Ora galgando altura, ora caindo,
Ora na multidão, ora num ermo,
Alguns afirmam que é um talento lindo,
Outros que é um pobre e simples estafermo.
De livres-pensadores teve os votos,
Continuando entre os beatos e os devotos
A ser o que carrega a maior trouxa.
Da presidência, em meio à lufa-lufa,
Quanto mais se lhe bate - mais estufa,
Quanto mais se lhe aperta - mais afrouxa.

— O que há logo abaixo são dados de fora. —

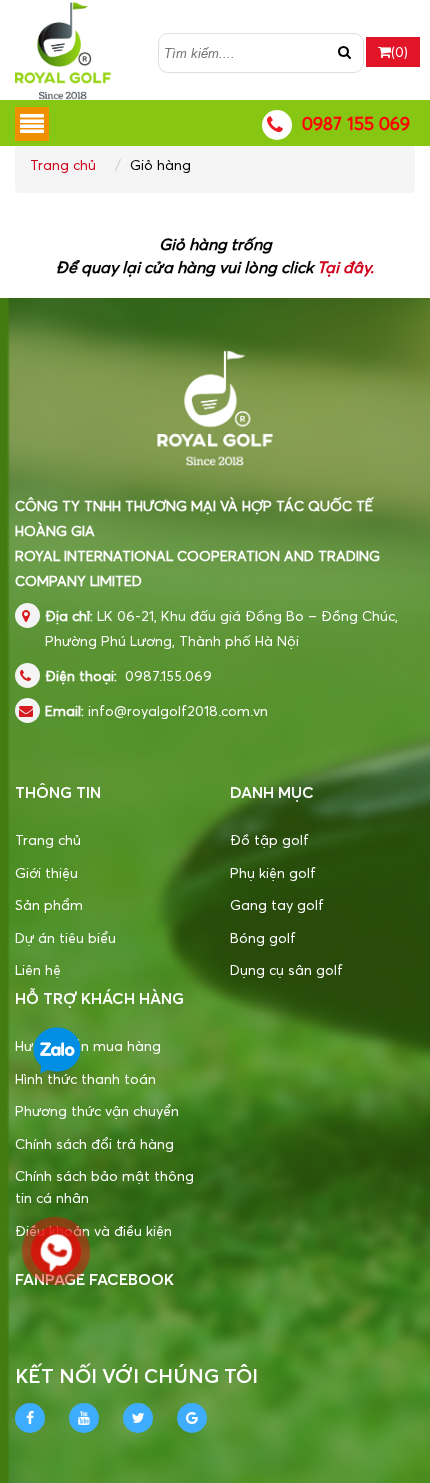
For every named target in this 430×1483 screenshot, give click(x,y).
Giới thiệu (46, 872)
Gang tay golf (277, 904)
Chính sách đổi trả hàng (94, 1143)
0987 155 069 (356, 123)
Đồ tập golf (269, 839)
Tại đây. (345, 267)
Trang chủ (63, 164)
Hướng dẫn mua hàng (88, 1045)
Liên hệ (38, 969)
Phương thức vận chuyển (97, 1110)
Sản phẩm (49, 904)
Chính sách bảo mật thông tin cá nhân (104, 1186)
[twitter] (138, 1418)
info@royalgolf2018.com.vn (178, 710)
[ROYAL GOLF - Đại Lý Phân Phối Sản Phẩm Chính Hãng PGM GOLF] (63, 47)
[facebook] (30, 1418)
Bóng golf (263, 937)
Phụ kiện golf (273, 872)
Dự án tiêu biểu (65, 937)
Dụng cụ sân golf (286, 969)
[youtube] (84, 1418)
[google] (192, 1418)
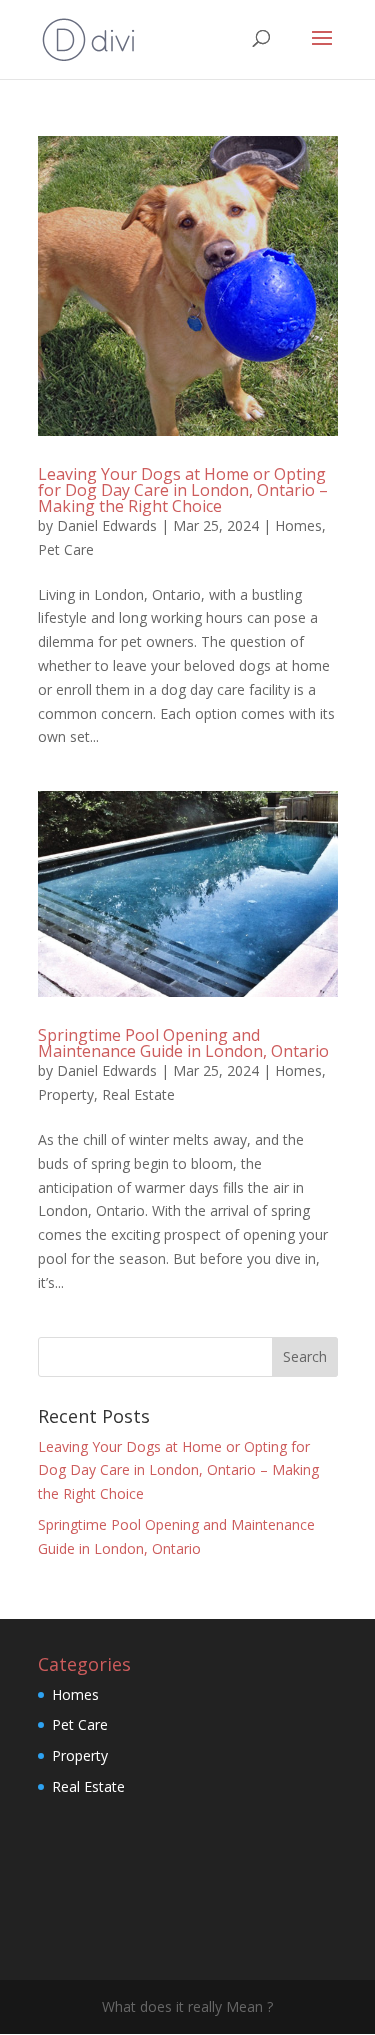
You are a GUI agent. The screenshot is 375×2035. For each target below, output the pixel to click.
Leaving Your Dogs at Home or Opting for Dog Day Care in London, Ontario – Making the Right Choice (183, 490)
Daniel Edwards (107, 525)
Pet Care (66, 549)
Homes (298, 525)
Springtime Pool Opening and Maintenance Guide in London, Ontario (183, 1043)
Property (66, 1094)
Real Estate (138, 1094)
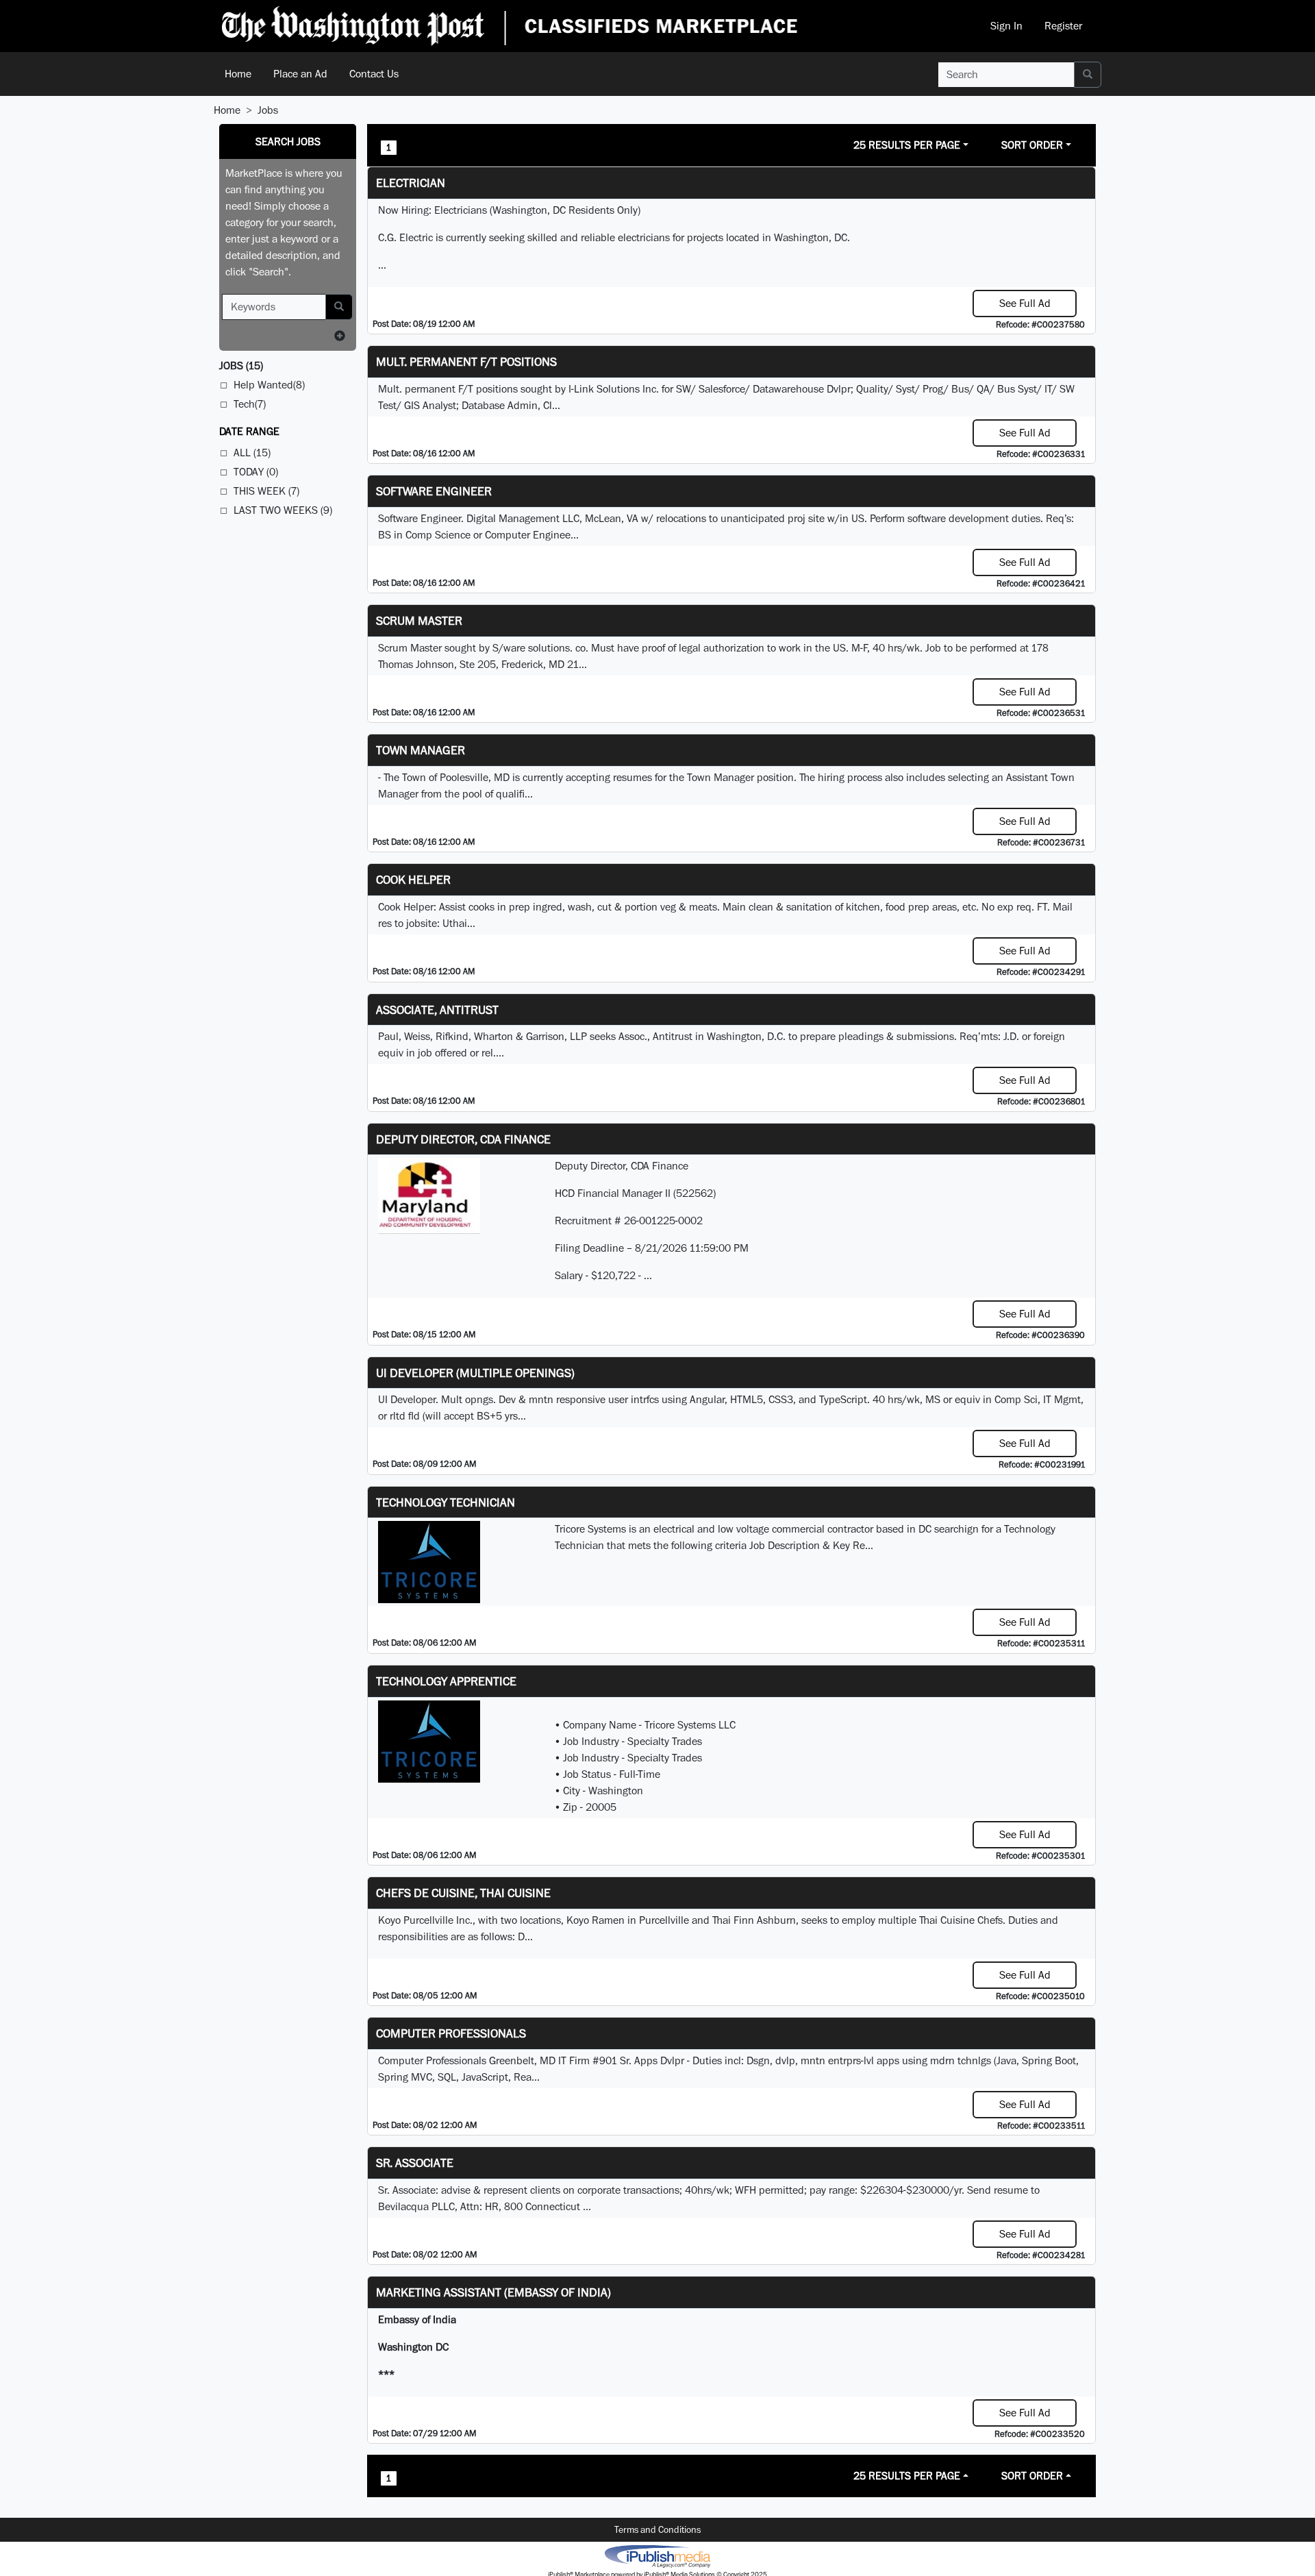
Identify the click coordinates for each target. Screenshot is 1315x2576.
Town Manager (420, 750)
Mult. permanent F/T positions (466, 361)
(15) (241, 365)
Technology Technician (445, 1502)
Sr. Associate (414, 2162)
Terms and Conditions (657, 2529)
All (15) (252, 452)
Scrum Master (419, 620)
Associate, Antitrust (437, 1009)
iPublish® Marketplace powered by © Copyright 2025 (657, 2555)
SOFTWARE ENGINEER (434, 491)
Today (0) (256, 471)
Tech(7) (250, 403)
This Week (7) (266, 490)
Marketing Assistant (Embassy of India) (493, 2292)
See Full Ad (1025, 303)
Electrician (410, 182)
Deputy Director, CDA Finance (463, 1139)
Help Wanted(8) (269, 384)
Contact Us (374, 73)
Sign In (1006, 25)
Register (1063, 25)
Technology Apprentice (446, 1681)
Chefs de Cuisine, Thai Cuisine (463, 1892)
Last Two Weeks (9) (283, 510)
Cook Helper (413, 879)
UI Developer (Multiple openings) (475, 1372)
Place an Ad (300, 73)
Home (238, 73)
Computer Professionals (451, 2033)
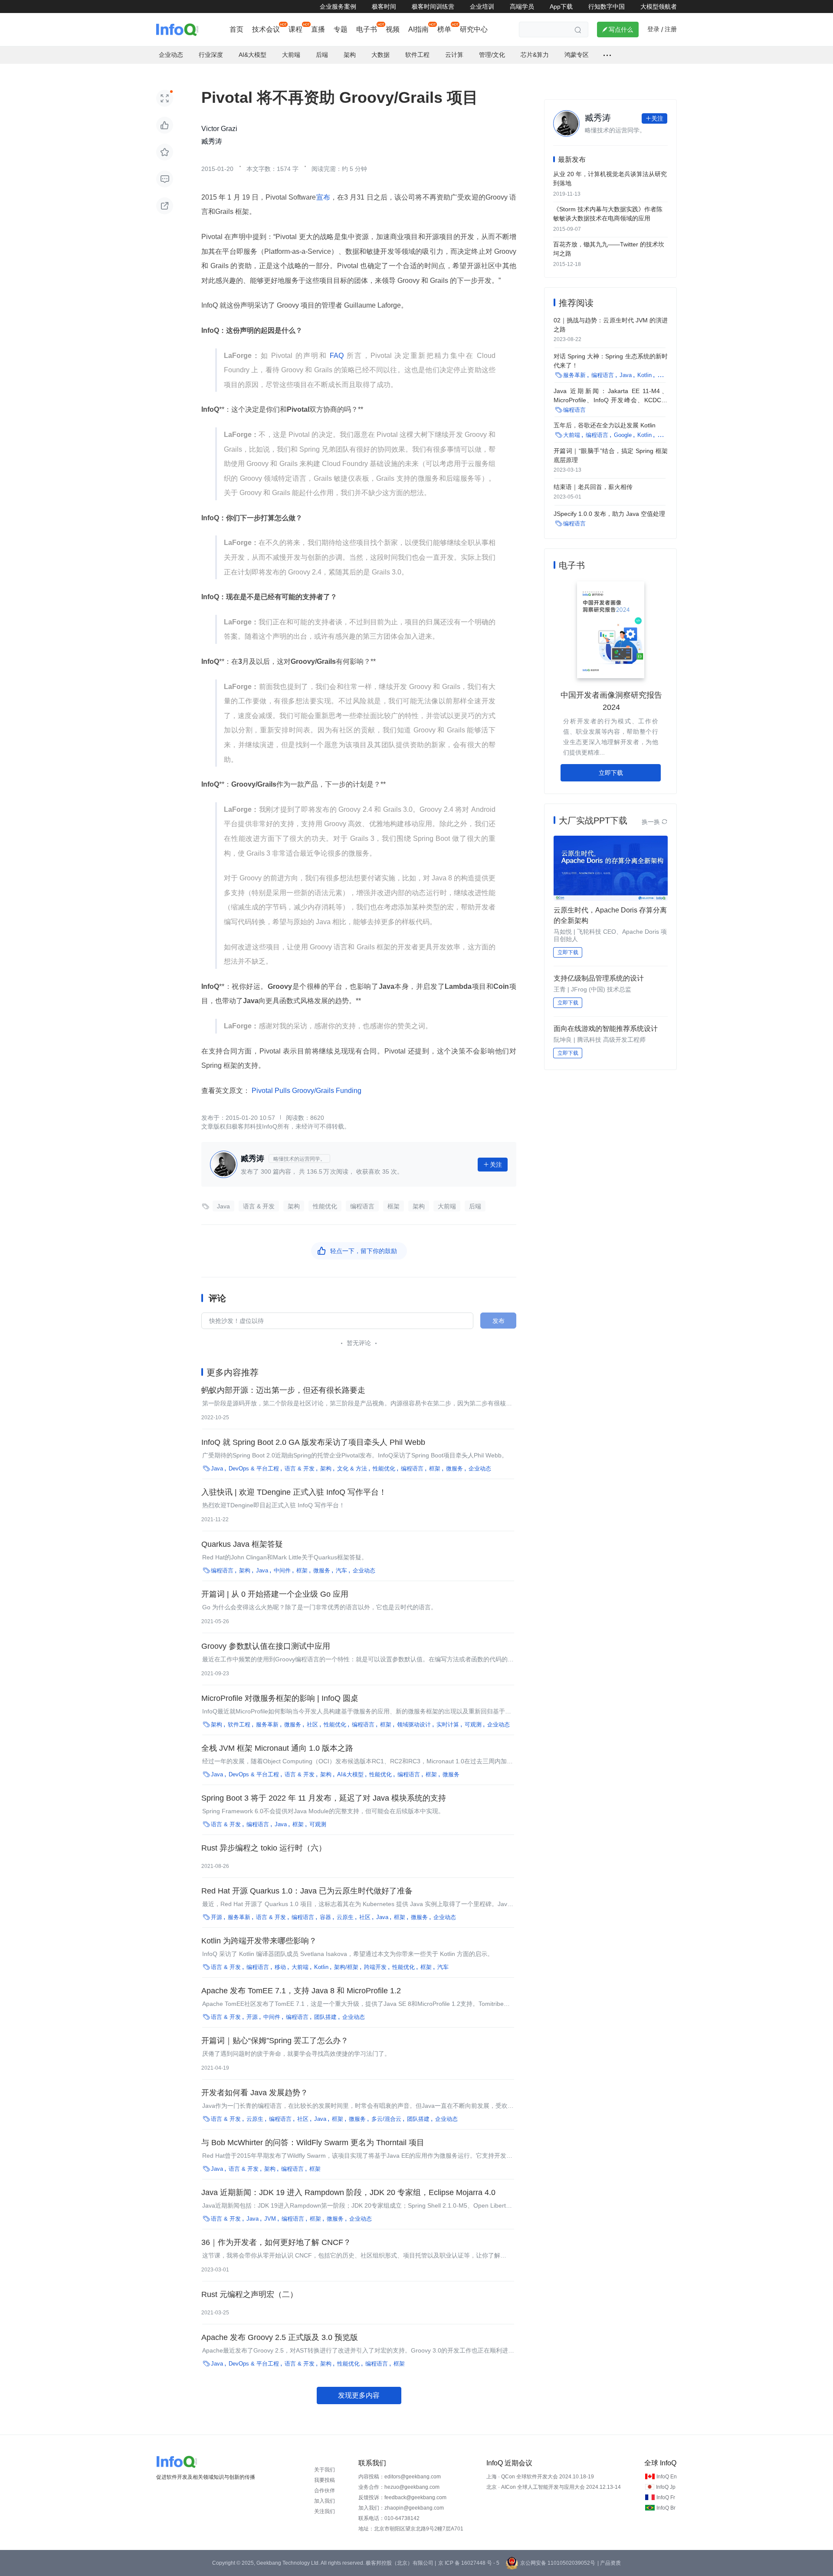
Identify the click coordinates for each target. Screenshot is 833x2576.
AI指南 (418, 29)
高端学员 (522, 6)
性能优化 (325, 1206)
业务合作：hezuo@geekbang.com (398, 2487)
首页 (236, 29)
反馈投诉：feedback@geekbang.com (402, 2497)
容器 (325, 1917)
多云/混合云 (386, 2119)
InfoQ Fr (665, 2497)
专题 (341, 29)
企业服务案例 (338, 6)
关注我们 (324, 2511)
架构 (294, 1206)
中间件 (282, 1570)
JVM (270, 2218)
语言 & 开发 (259, 1206)
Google (623, 435)
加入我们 (324, 2501)
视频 (393, 29)
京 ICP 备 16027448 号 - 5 (468, 2563)
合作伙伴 (324, 2490)
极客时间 (384, 6)
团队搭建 (325, 2017)
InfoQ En (666, 2477)
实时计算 (447, 1724)
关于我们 (324, 2470)
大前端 (447, 1206)
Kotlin (321, 1967)
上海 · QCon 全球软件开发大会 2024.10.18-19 (540, 2477)
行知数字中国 (606, 6)
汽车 (341, 1570)
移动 (280, 1967)
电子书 (366, 29)
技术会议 (266, 29)
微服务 (454, 1468)
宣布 (323, 197)
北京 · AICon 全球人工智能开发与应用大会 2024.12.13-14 (553, 2487)
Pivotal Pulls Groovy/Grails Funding (305, 1090)
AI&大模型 (350, 1774)
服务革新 (267, 1724)
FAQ (337, 355)
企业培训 (482, 6)
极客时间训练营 (433, 6)
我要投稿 (324, 2480)
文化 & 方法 (352, 1468)
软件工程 (239, 1724)
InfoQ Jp (666, 2487)
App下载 (561, 6)
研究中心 (474, 29)
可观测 (473, 1724)
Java (223, 1206)
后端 (475, 1206)
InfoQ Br (666, 2508)
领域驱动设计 (414, 1724)
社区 (312, 1724)
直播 (318, 29)
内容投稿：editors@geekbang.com (399, 2477)
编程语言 (362, 1206)
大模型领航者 (658, 6)
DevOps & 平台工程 (254, 1468)
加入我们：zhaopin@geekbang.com (401, 2508)
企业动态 (480, 1468)
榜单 (444, 29)
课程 (295, 29)
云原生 (345, 1917)
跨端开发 (375, 1967)
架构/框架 (346, 1967)
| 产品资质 (609, 2563)
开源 (216, 1917)
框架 (393, 1206)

(Mortalhas, os deuses em ceroulas, 1924)
C. DE F.
Dobradiça de mola e parafusos,
Abre a porta da escola à da caserna
E, em casos complicados e confusos,
Com a tarimba o gabinete alterna.
Dirige a pasta conhecendo os usos
E os segredos da tática moderna;
Governa a sós, não atendendo a intrusos,
Mas a vaidade, às vezes, o governa.
Tem serviços e estudos às centenas.
Bravo, se o instinto do guerreiro o guia,
Tem na paz qualidades não pequenas.
Porém, ó raio da burocracia!
Sendo Faria, o que ele faz é apenas,
Como ministro, o que qualquer... faria.
(Mortalhas, os deuses em ceroulas, 1924)
L. M.
De uma magreza de evitar chuvisco,
Tem a altura fatal de um para-raio.
Tão alto que, se o aspecto lhe rabisco,
Na vertigem da altura até desmaio.
Hoje é o senhor do cobiçado aprisco
De tenros diplomatas em ensaio;
Astuto, na rijeza de obelisco,
Não nos encara, espia de soslaio.
De alma arguta e sagaz, nada quimérica,
Feita de tino e de sabedoria,
Tudo a seu ver é uma função numérica.
Mas de andar e viajar, tem a mania.
- Cometa diplomático da América.
- Judeu errante da diplomacia.
(Mortalhas, os deuses em ceroulas, 1924)
R. A.
Era ministro então. O Olavo e o Guima
Diziam que ele era o Morfeu da pasta,
E o dorminhoco andava em metro e rima
Na pilhéria que a tanta gente agasta.
Mas galgando o Catete, escada acima,
Num despertar febril, Morfeu arrasta
Todas as forças que a vontade anima,
Nos vastos planos de uma ideia vasta.
Tudo revive! A atividade é infrene.
São mutações de sonho! É o Eldorado,
É o Dinheiro na Estética e na Higiene!
Hoje, glorioso e um tanto fatigado
Não se deixa ficar calmo e solene
A dormir sobre os louros do passado.